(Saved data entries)
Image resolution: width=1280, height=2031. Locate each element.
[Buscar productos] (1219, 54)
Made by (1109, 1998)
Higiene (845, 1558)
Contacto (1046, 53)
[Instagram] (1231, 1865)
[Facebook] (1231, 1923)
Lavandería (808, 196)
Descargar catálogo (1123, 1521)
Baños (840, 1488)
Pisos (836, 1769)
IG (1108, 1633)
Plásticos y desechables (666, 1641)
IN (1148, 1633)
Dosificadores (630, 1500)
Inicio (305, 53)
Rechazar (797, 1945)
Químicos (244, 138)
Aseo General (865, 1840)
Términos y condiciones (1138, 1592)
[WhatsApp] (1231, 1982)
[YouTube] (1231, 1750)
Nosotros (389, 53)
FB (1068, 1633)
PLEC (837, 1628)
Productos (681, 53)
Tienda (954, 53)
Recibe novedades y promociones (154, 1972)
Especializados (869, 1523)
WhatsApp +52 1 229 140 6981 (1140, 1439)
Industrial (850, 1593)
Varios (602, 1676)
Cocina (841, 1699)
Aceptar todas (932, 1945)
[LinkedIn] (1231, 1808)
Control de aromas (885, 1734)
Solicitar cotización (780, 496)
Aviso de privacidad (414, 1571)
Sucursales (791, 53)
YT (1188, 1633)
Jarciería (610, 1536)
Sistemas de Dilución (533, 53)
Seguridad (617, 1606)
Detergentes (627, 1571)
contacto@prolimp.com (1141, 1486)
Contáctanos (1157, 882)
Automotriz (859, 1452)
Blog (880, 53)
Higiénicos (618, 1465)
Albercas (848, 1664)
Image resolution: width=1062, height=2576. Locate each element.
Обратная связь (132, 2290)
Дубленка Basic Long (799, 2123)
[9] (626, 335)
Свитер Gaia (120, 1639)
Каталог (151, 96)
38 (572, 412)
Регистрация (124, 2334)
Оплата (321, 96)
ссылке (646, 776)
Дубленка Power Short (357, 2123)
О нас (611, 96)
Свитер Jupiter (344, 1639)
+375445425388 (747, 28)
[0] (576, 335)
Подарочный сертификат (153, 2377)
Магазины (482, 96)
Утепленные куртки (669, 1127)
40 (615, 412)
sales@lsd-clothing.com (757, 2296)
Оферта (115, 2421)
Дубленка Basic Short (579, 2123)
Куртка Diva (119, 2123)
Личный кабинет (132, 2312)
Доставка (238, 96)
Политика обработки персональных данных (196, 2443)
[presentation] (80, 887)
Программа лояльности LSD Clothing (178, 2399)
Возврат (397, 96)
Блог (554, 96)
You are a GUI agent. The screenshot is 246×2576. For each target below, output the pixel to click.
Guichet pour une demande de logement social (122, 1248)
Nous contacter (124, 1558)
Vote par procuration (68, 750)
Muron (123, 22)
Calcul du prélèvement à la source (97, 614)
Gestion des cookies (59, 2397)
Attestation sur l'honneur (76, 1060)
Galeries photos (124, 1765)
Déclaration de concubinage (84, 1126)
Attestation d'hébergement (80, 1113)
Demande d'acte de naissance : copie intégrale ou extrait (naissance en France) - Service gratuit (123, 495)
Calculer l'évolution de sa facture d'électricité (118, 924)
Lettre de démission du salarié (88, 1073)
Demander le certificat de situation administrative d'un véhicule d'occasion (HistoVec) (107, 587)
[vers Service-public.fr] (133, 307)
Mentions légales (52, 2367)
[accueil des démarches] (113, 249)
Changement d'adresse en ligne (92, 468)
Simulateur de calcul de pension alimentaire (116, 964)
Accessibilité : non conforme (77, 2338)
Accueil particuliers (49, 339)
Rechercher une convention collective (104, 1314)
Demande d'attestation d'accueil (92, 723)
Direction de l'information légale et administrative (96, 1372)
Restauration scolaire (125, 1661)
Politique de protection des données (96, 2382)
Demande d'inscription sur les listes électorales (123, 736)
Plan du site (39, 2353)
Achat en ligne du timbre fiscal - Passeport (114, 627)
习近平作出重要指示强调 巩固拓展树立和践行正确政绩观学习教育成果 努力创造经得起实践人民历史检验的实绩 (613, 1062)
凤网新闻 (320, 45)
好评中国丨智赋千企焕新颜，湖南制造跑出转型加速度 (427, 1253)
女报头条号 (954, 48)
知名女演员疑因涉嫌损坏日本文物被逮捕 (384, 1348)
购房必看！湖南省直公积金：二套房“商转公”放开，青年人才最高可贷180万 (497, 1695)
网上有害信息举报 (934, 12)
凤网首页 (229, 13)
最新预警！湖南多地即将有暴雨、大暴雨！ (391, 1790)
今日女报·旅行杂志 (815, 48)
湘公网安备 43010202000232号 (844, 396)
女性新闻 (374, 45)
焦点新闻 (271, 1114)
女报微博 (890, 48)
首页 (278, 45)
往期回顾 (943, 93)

*What you need to do:* Check every line above for the string "width", and copy the ones that have it.

*Result:*
Image resolution: width=1280, height=2031. Locate each element.
Image resolution: width=1062, height=2576. Locate each element.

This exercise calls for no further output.